**Texto proporcionado**
-*-

Algo semejante aconteció con los mandamientos y con los sacramentos, que se recogieron en fórmulas clarificadoras de las creencias. Fueron fuente de inspiración catequística, al transformarse en listas ordenadas y progresivas para las diversas exposiciones morales y cultuales de los catequistas de todos los tiempos.
Por lo que se refiere a la exposición catequística de los misterios y dogmas cristianos, el credo se ha presentado siempre como cauce ordenado para tratar las verdades religiosas ante la mente creyente. Con sus expresiones se definen y organizan las creencias y se expresan de forma clara y compartida.
Si el credo no se hubiera hecho usual en la Iglesia, habría que reinventarlo por motivos catequísticos.
5.1. Sentido del Credo Interesa, pues, resaltar el doble sentido que el credo tiene en la tarea educadora de la fe, en la dos partes que siempre se han considerado en él.
5.1.1. La parte trinitaria
En el orden lógico o instructivo, la dimensión trinitaria del credo ha impulsado con frecuencia el plan de toda catequesis cristiana.
* Se comienza por una mirada al cielo y por un recuerdo hacia el Padre, Creador, Providente y Señor del Universo.
* La atención al Hijo es consecuencia de la mirada al Padre. Anunciado por los Profetas, concebido, nacido, predicador, sufriente, muerto y resucitado, juez de vivos y muertes que vendrá, fue el centro o eje de la catequesis en su dimensión evangélica. La figura de Jesús, con su mensaje de salvación, centro conceptual del credo, lo es también de la catequesis vital y comprometedora.
* Y la culminación de la catequesis se orienta a la perfección con la presentación del Espíritu Santo, con sus dones y su gracia santificadora.
5.1.2. La parte eclesial
La segunda parte de las fórmulas de fe, de todo credo, se orientan a otros misterios eclesiales más cercanos, como son la realidad del Cuerpo Místico que formamos los cristianos, la comunión de los seguidores de Jesús, el perdón de los pecados, la esperanza en la resurrección y la seguridad de la vida eterna.
Esta parte nos hace pensar que nos espera otra vida y que podemos ser perdonados de nuestros pecados.
Además es digno de resaltar la dimensión litúrgica que siempre tuvo el Símbolo para los cristianos. Más que plegaria invocatoria o deprecatoria, se presentó como recitación de las propias certezas de la fe.
5.2. El credo como lenguaje
En la medida de lo posible, toda catequesis tiene que terminar confesando aquello en lo que se cree y para lo que se ilustra, prepara y alienta al catequizando.
Por eso el credo es una formula de fe, es decir un acto de reconocimiento de lo que Dios ha revelado. El cristiano de todos los tiempos y de todas las edades, termina haciendo público ante los demás cristianos eso que cree gracias a que tiene una fórmula o un cauce para ello.

-*-

**Material**
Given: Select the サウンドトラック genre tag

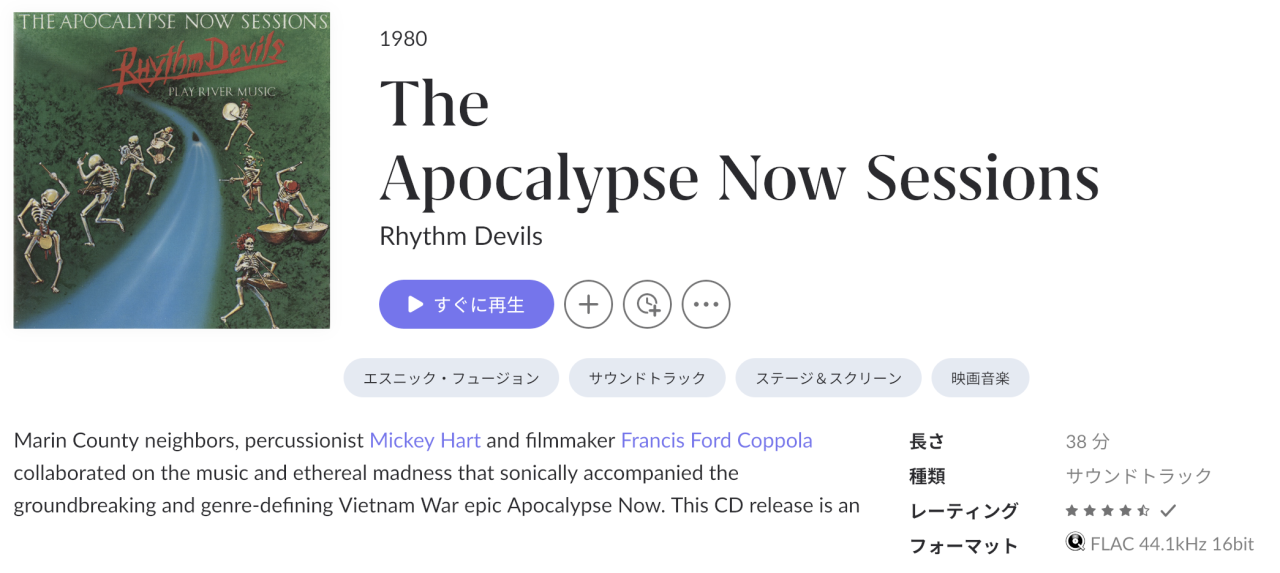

-*-

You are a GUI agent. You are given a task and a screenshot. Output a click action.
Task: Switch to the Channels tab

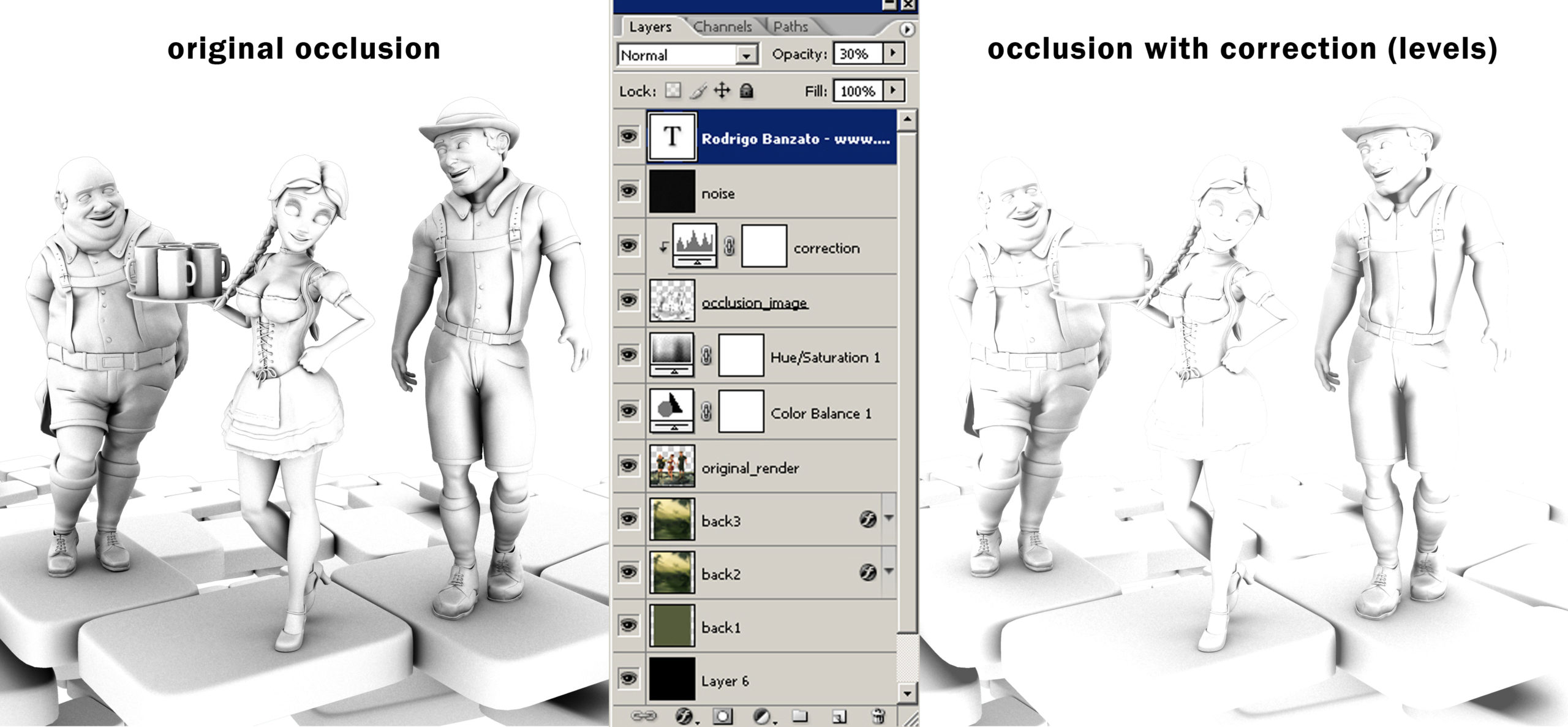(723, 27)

-*-

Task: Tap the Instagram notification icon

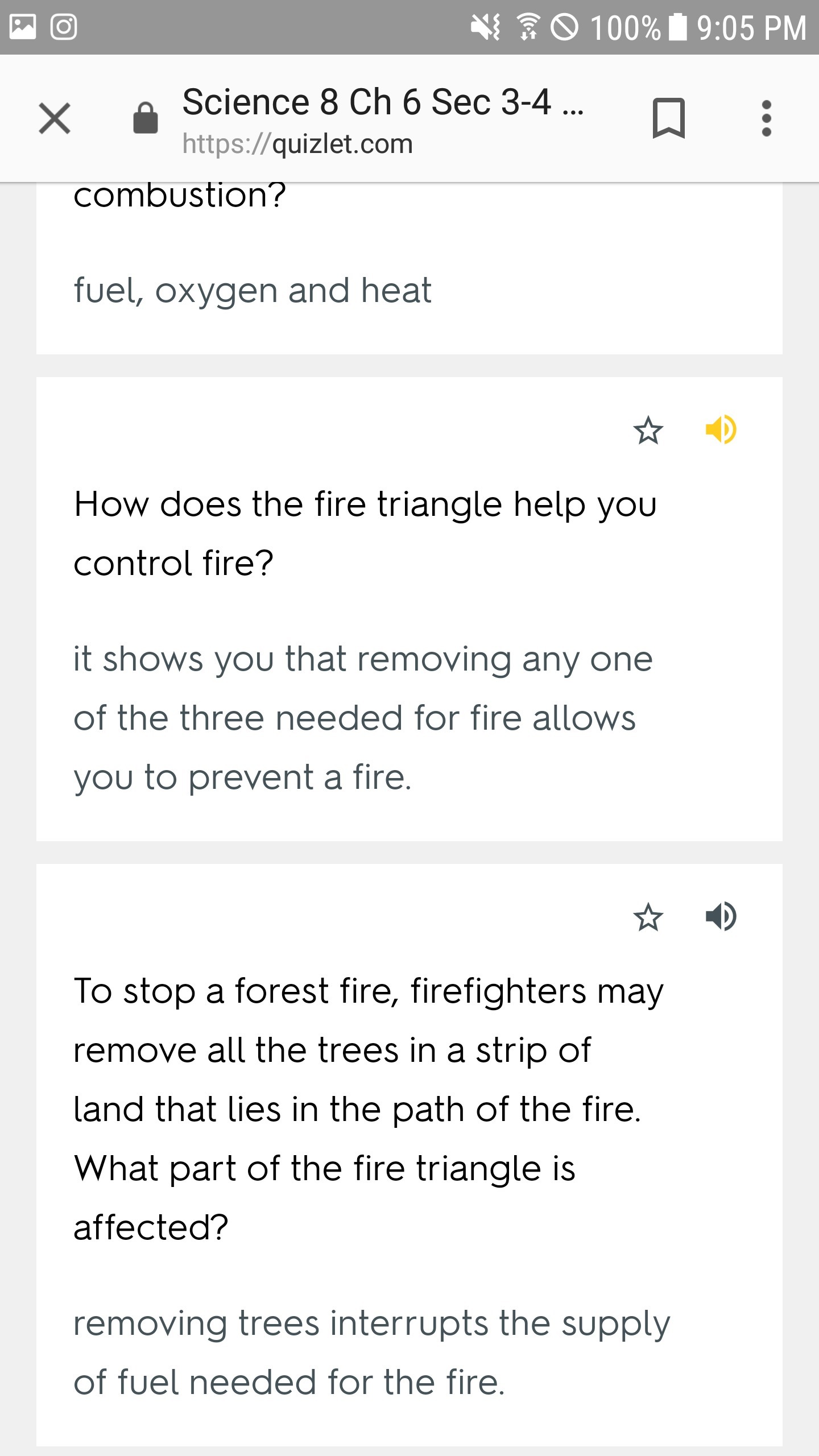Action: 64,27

-*-

**Objetivo 1**
En el texto sobre el credo, ¿cómo se presentó el Símbolo en su dimensión litúrgica, más que como plegaria invocatoria o deprecatoria?
**Objetivo 2**
Continúa el texto sobre el credo a partir de su última oración.

**Resultado 1**
Se presentó como recitación de las propias certezas de la fe.

**Resultado 2**
En la clarificación de sus lenguajes y mensajes el catequista prepara esa declaración de fe. Es el objetivo para encauzar la acción de la formación básica en las ideas y en las adhesiones que el credo implica. Saber lo que se cree y expresarlo de forma clara, definida, decidida y concordante con los demás fieles ha sido algo esencial en la educación religiosa. Lo fue en los primeros tiempos y lo sigue siendo en la actualidad.
Por eso el Credo posee un valor importante en la formación de la fe, en cuanto cauce para proclamar y aclarar los modos de expresar la propia fe.
6. Los otros credos
Bueno será también recordar que otros autores, papas, asambleas o grupos, han definido también sus creencias con fórmulas o listas de verdades que, a veces, han recibido el nombre de Credos o de confesiones de fe.
6.1. Algunos antiguos
Sería interminable recordar todas o muchas de ellas. De hecho las hay de tiempos antiguos y de tiempos recientes.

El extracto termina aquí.